Brief:
Reproduce every line of the entries below word for word, and leave the pictures out of your answer.

** Start of Records shown **

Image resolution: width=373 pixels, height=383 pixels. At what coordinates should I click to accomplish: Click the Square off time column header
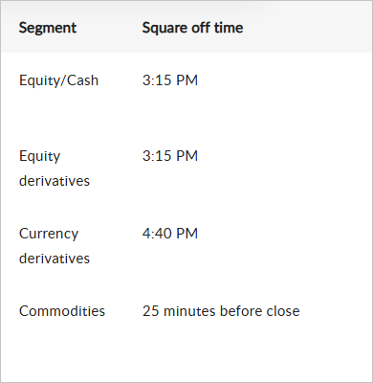pyautogui.click(x=192, y=28)
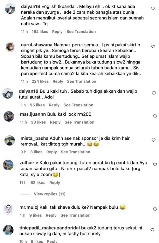The image size is (159, 243).
Task: Like daiyan18's comment about English tkpandai
Action: [x=153, y=8]
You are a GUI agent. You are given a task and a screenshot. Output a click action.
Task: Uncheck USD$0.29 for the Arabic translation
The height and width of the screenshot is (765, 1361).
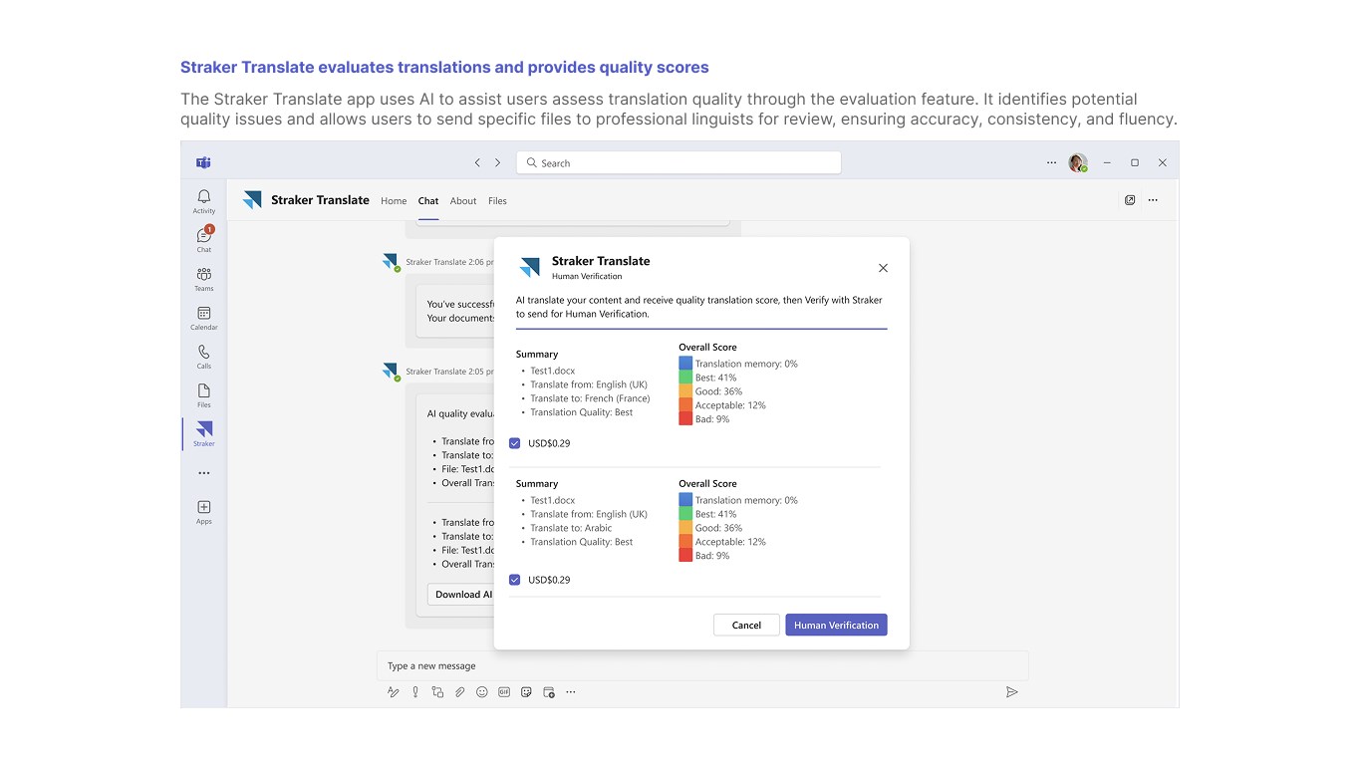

** End of Records shown **

Exercise answer:
Image resolution: width=373 pixels, height=383 pixels. At what coordinates should I click to accomplish: Click the Square off time column header
pyautogui.click(x=192, y=28)
The image size is (159, 243).
Task: Like daiyan18's comment about English tkpandai
Action: [x=153, y=8]
You are a GUI agent. You are given a task and a screenshot. Output a click action.
Task: Uncheck USD$0.29 for the Arabic translation
The height and width of the screenshot is (765, 1361).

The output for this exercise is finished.